Perl Weekly Challenge: Week 21

Challenge 1:

Write a script to calculate the value of e, also known as Euler's number and Napier's constant. Please checkout wiki page for more information.

All this talk of calculation sounds like hard work and we're lazy Perl programmers remember? Luckily I found a shortcut way back in week 4.

Let's start with Perl6 where 𝑒 is a builtin constant. So here is the solution as a super easy one liner.

perl6 -e '𝑒.say;'

(Full code on Github.)

As you can see, you can use the actual unicode character though a regular e is also allowed in case your editor only supports ascii.

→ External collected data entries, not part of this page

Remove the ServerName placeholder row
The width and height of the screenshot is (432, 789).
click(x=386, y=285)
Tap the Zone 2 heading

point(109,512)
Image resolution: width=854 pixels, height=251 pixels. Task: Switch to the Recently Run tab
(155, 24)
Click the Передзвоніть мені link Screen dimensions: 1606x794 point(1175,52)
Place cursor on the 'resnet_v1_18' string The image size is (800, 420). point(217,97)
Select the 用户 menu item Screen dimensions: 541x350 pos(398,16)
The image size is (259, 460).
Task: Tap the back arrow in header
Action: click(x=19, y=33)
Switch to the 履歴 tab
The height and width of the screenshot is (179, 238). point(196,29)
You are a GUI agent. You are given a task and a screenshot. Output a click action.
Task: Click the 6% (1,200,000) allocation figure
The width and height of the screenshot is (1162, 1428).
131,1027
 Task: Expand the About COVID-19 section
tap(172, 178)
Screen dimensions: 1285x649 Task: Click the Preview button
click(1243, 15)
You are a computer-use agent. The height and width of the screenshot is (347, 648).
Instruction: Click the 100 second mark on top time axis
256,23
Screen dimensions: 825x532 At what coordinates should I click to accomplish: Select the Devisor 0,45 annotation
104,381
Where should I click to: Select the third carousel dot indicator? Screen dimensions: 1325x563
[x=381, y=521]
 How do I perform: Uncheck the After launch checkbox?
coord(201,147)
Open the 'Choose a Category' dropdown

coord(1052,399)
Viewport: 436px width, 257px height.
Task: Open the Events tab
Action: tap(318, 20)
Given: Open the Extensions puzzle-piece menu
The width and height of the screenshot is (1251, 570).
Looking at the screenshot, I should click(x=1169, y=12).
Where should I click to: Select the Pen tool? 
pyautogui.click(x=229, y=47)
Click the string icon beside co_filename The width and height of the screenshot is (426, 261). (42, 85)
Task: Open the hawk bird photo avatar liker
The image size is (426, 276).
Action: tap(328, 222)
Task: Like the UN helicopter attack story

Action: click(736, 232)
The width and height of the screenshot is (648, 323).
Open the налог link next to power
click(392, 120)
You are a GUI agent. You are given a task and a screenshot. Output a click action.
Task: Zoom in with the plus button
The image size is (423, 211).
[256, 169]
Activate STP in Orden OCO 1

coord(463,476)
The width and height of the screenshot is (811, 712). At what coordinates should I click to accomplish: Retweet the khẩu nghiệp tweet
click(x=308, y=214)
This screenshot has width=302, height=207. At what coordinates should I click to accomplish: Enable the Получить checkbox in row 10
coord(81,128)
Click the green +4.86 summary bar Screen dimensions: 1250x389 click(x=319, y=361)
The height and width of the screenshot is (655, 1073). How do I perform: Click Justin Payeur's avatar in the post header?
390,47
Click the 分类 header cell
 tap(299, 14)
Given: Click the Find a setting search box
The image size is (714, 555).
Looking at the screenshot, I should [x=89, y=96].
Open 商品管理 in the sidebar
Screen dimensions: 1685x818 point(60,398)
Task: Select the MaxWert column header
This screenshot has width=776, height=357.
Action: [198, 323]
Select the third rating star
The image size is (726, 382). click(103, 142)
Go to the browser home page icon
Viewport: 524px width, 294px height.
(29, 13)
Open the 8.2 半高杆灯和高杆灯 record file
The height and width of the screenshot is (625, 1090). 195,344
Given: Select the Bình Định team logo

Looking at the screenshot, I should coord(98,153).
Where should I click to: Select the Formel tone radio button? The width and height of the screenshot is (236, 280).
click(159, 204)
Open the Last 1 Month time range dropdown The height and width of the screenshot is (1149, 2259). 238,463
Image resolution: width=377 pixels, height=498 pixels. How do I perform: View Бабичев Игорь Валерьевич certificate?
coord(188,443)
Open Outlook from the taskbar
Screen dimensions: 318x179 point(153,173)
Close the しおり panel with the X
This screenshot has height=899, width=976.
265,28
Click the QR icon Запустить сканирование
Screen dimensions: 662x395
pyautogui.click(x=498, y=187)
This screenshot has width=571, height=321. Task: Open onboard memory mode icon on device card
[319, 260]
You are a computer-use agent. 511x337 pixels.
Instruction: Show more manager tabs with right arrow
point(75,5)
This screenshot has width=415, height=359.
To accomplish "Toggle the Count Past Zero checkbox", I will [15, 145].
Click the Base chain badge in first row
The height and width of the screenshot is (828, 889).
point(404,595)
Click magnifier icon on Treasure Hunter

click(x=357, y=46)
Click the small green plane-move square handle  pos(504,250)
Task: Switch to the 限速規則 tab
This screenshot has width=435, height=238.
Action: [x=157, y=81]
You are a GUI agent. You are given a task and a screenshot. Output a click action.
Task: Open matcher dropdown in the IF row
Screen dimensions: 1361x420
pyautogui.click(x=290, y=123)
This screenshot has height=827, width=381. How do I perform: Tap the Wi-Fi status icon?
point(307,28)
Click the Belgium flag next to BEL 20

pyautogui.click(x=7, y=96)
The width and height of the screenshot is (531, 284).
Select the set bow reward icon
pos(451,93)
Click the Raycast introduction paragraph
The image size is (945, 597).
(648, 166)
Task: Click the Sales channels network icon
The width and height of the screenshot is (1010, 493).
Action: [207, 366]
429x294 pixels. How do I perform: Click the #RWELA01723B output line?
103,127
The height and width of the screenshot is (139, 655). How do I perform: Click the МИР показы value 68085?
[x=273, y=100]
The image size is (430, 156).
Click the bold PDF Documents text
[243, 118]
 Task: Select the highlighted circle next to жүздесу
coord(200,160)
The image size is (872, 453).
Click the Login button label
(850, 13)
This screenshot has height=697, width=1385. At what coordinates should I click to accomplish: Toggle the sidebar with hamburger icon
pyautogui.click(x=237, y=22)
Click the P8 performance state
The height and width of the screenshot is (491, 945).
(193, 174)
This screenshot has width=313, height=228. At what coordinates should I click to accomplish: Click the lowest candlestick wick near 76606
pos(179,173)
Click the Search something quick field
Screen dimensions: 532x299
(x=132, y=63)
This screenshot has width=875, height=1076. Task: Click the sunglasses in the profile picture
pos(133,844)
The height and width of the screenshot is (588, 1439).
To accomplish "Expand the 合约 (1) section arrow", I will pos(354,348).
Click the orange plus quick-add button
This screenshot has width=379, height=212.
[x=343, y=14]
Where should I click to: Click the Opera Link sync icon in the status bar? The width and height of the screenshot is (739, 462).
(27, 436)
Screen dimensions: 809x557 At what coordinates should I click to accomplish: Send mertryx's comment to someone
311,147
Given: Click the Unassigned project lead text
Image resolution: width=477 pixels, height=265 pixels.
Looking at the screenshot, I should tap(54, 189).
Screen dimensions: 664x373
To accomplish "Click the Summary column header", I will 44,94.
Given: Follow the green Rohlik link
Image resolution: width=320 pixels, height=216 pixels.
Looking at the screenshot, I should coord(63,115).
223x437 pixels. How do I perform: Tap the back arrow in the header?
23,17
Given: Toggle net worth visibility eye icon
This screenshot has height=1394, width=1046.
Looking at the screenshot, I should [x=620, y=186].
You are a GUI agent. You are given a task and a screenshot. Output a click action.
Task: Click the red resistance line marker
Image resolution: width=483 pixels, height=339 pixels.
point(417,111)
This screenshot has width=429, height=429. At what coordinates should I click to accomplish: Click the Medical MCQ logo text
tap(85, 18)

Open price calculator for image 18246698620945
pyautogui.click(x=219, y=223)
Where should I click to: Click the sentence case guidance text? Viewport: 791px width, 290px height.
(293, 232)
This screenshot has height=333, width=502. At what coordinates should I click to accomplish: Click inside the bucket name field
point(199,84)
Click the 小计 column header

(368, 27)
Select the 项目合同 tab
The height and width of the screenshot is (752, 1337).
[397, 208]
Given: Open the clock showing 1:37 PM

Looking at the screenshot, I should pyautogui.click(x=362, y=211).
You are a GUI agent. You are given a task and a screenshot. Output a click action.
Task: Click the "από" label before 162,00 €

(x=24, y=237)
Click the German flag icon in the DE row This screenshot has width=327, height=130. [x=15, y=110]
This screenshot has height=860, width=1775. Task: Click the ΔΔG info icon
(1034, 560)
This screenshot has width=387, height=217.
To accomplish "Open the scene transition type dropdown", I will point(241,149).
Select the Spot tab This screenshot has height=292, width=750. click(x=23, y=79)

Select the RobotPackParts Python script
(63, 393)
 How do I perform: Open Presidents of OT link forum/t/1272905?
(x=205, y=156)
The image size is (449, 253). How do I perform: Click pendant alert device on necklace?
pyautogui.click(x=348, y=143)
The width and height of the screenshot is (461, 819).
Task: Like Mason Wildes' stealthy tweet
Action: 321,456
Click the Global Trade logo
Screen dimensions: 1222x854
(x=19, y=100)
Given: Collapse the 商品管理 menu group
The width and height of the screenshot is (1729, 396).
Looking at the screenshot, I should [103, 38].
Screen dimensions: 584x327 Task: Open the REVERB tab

Perl5 is almost as easy except you have to use a module Math::Bigrat (or the bigrat pragma as I have done here) and import its' e constant. By default it gives a ridiculously large amount of precision but you can get the same output as Perl6 by formatting it in a printf.

perl -Mbigrat=e -e 'printf("%.15f\n", e);'

(Full code on Github.)

To tell you the truth, calculating the value of 𝑒 is not that hard. It just involves a short recursive function. But a one-liner is much better don't you think?

Challenge 2:

Write a script for URL normalization based on rfc3986. This task was shared by Anonymous Contributor.

Once again, I was able to reuse a solution, this time from week 17, challenge 2.

There, for Perl5, I wrote a regular expression that matched the various required and optional parts of a URL. (I made one small change for this challenge; I added a named capture for the // which are found in many URL schemes.)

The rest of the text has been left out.